Extracted data entries
==*==

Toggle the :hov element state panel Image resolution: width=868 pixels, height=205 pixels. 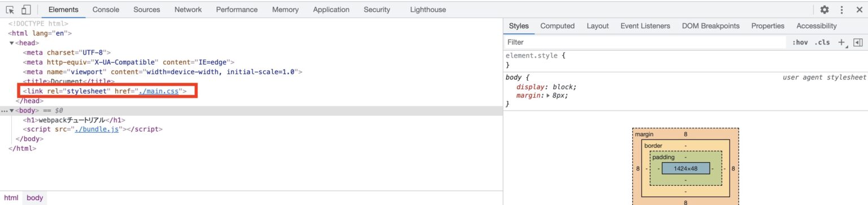[x=800, y=42]
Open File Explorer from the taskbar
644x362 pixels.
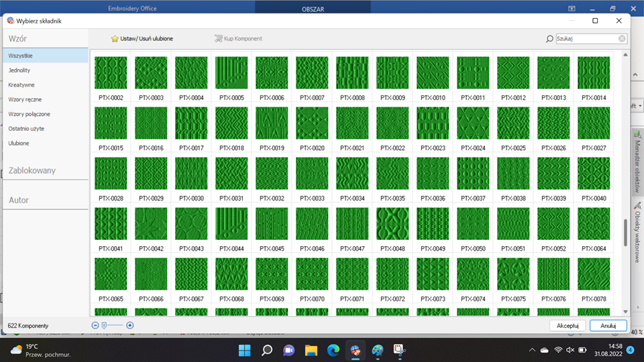[x=311, y=350]
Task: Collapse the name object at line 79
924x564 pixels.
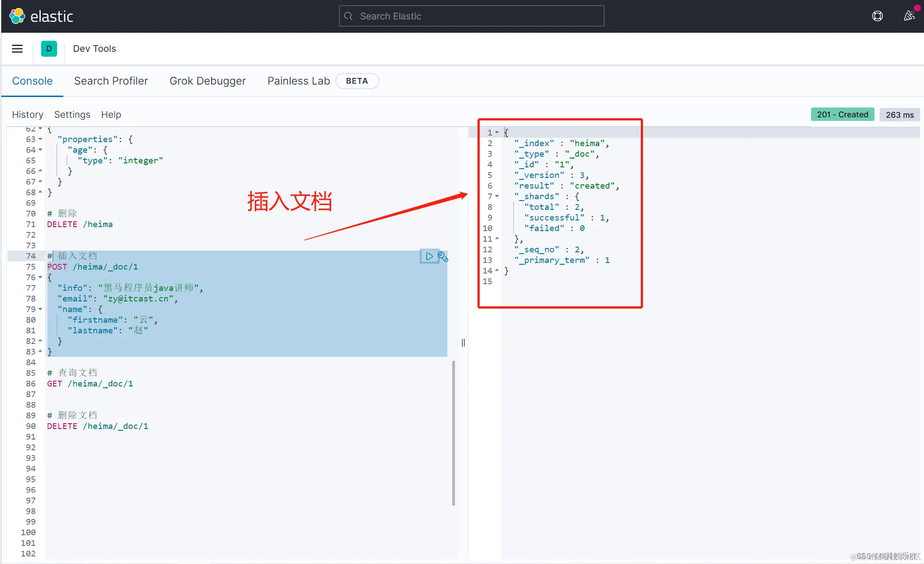Action: tap(40, 309)
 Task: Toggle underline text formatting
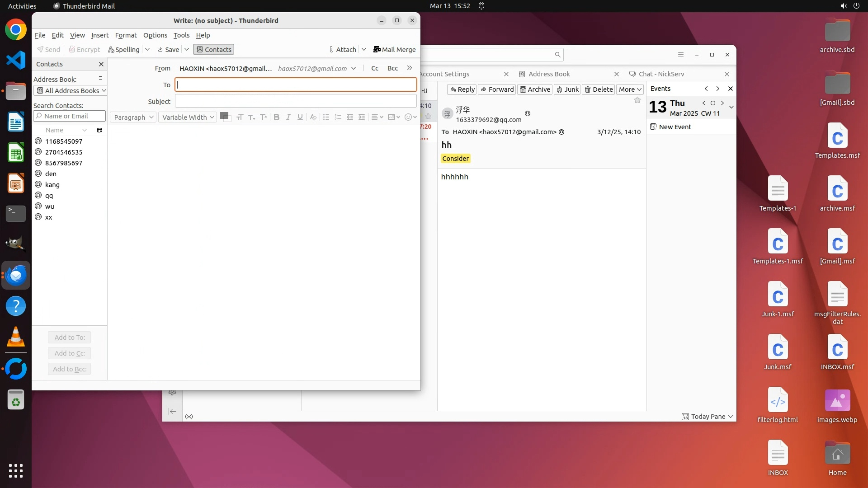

==*==

## WHAT TO WORK ON
Reproduce the material from the line containing "Open File Explorer from the taskbar" through the end of the material, both included. Leave the pictures out.

## RESULT BELOW
Open File Explorer from the taskbar
644x362 pixels.
[x=311, y=350]
Task: Collapse the name object at line 79
924x564 pixels.
Action: tap(40, 309)
 Task: Toggle underline text formatting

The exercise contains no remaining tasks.